Task: Reproduce each of the following rows verbatim, with no changes.
____ Data
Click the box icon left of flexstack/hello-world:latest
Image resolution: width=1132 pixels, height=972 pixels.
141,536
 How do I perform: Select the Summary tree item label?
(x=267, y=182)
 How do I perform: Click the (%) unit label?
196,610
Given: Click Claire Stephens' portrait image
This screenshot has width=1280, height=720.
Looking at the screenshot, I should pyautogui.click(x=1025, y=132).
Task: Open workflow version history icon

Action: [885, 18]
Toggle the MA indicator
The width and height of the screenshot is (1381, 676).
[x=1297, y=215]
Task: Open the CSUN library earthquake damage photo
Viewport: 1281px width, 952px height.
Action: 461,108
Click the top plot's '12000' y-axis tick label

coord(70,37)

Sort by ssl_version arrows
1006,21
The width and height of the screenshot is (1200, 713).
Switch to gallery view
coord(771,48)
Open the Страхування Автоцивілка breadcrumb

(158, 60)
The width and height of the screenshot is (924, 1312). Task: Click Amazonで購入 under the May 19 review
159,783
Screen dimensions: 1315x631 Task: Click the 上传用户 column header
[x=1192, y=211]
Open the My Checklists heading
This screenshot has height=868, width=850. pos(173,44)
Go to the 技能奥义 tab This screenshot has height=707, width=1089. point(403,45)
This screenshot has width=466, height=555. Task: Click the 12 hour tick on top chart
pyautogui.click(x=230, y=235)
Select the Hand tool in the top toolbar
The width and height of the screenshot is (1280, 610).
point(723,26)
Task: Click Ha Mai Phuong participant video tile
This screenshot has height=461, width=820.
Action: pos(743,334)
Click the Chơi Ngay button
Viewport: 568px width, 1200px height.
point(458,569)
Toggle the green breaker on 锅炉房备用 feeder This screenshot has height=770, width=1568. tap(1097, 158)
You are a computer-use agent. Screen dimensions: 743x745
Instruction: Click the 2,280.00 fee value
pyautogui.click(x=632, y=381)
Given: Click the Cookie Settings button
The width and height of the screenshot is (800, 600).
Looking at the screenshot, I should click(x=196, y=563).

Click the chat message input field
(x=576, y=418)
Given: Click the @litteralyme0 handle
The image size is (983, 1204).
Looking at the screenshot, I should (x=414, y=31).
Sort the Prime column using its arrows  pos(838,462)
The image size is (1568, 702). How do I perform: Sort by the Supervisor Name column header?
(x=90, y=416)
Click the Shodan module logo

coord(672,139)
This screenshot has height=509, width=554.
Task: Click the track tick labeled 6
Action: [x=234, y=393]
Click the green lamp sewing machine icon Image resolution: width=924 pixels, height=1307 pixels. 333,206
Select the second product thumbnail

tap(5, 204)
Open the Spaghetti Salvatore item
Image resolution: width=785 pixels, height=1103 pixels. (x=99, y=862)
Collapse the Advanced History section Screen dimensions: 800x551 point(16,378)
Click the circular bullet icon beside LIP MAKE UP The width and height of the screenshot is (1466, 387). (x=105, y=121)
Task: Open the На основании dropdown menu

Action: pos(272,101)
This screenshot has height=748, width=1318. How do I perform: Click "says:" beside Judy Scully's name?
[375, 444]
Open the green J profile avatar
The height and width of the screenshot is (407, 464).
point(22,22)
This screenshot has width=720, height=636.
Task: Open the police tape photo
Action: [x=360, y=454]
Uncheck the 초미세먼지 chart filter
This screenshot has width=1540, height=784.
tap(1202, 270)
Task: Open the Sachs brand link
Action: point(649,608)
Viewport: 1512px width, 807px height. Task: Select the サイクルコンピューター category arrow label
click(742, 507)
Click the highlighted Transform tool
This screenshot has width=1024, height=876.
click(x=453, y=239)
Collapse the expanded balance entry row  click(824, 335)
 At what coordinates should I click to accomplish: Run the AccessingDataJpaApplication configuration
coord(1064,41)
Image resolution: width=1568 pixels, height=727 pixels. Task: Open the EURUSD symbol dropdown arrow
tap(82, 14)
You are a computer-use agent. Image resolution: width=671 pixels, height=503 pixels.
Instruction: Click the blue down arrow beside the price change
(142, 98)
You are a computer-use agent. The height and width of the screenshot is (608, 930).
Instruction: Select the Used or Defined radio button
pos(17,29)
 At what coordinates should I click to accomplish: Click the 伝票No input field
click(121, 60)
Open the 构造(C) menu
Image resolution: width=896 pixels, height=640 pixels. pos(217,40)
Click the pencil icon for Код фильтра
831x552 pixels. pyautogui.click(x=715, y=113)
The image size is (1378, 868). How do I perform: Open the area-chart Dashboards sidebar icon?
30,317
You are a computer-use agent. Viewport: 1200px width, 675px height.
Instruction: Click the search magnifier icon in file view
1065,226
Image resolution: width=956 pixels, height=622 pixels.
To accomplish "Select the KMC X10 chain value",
________
Exercise output:
Click the box icon left of flexstack/hello-world:latest
Image resolution: width=1132 pixels, height=972 pixels.
141,536
 How do I perform: Select the Summary tree item label?
(x=267, y=182)
 How do I perform: Click the (%) unit label?
196,610
Given: Click Claire Stephens' portrait image
This screenshot has width=1280, height=720.
Looking at the screenshot, I should pyautogui.click(x=1025, y=132).
Task: Open workflow version history icon

Action: [885, 18]
Toggle the MA indicator
The width and height of the screenshot is (1381, 676).
[x=1297, y=215]
Task: Open the CSUN library earthquake damage photo
Viewport: 1281px width, 952px height.
Action: 461,108
Click the top plot's '12000' y-axis tick label

coord(70,37)

Sort by ssl_version arrows
1006,21
The width and height of the screenshot is (1200, 713).
Switch to gallery view
coord(771,48)
Open the Страхування Автоцивілка breadcrumb

(158, 60)
The width and height of the screenshot is (924, 1312). Task: Click Amazonで購入 under the May 19 review
159,783
Screen dimensions: 1315x631 Task: Click the 上传用户 column header
[x=1192, y=211]
Open the My Checklists heading
This screenshot has height=868, width=850. pos(173,44)
Go to the 技能奥义 tab This screenshot has height=707, width=1089. point(403,45)
This screenshot has width=466, height=555. Task: Click the 12 hour tick on top chart
pyautogui.click(x=230, y=235)
Select the Hand tool in the top toolbar
The width and height of the screenshot is (1280, 610).
point(723,26)
Task: Click Ha Mai Phuong participant video tile
This screenshot has height=461, width=820.
Action: pos(743,334)
Click the Chơi Ngay button
Viewport: 568px width, 1200px height.
point(458,569)
Toggle the green breaker on 锅炉房备用 feeder This screenshot has height=770, width=1568. tap(1097, 158)
You are a computer-use agent. Screen dimensions: 743x745
Instruction: Click the 2,280.00 fee value
pyautogui.click(x=632, y=381)
Given: Click the Cookie Settings button
The width and height of the screenshot is (800, 600).
Looking at the screenshot, I should click(x=196, y=563).

Click the chat message input field
(x=576, y=418)
Given: Click the @litteralyme0 handle
The image size is (983, 1204).
Looking at the screenshot, I should (x=414, y=31).
Sort the Prime column using its arrows  pos(838,462)
The image size is (1568, 702). How do I perform: Sort by the Supervisor Name column header?
(x=90, y=416)
Click the Shodan module logo

coord(672,139)
This screenshot has height=509, width=554.
Task: Click the track tick labeled 6
Action: [x=234, y=393]
Click the green lamp sewing machine icon Image resolution: width=924 pixels, height=1307 pixels. 333,206
Select the second product thumbnail

tap(5, 204)
Open the Spaghetti Salvatore item
Image resolution: width=785 pixels, height=1103 pixels. (x=99, y=862)
Collapse the Advanced History section Screen dimensions: 800x551 point(16,378)
Click the circular bullet icon beside LIP MAKE UP The width and height of the screenshot is (1466, 387). (x=105, y=121)
Task: Open the На основании dropdown menu

Action: pos(272,101)
This screenshot has height=748, width=1318. How do I perform: Click "says:" beside Judy Scully's name?
[375, 444]
Open the green J profile avatar
The height and width of the screenshot is (407, 464).
point(22,22)
This screenshot has width=720, height=636.
Task: Open the police tape photo
Action: [x=360, y=454]
Uncheck the 초미세먼지 chart filter
This screenshot has width=1540, height=784.
tap(1202, 270)
Task: Open the Sachs brand link
Action: point(649,608)
Viewport: 1512px width, 807px height. Task: Select the サイクルコンピューター category arrow label
click(742, 507)
Click the highlighted Transform tool
This screenshot has width=1024, height=876.
click(x=453, y=239)
Collapse the expanded balance entry row  click(824, 335)
 At what coordinates should I click to accomplish: Run the AccessingDataJpaApplication configuration
coord(1064,41)
Image resolution: width=1568 pixels, height=727 pixels. Task: Open the EURUSD symbol dropdown arrow
tap(82, 14)
You are a computer-use agent. Image resolution: width=671 pixels, height=503 pixels.
Instruction: Click the blue down arrow beside the price change
(142, 98)
You are a computer-use agent. The height and width of the screenshot is (608, 930).
Instruction: Select the Used or Defined radio button
pos(17,29)
 At what coordinates should I click to accomplish: Click the 伝票No input field
click(121, 60)
Open the 构造(C) menu
Image resolution: width=896 pixels, height=640 pixels. pos(217,40)
Click the pencil icon for Код фильтра
831x552 pixels. pyautogui.click(x=715, y=113)
The image size is (1378, 868). How do I perform: Open the area-chart Dashboards sidebar icon?
30,317
You are a computer-use agent. Viewport: 1200px width, 675px height.
Instruction: Click the search magnifier icon in file view
1065,226
Image resolution: width=956 pixels, height=622 pixels.
To accomplish "Select the KMC X10 chain value",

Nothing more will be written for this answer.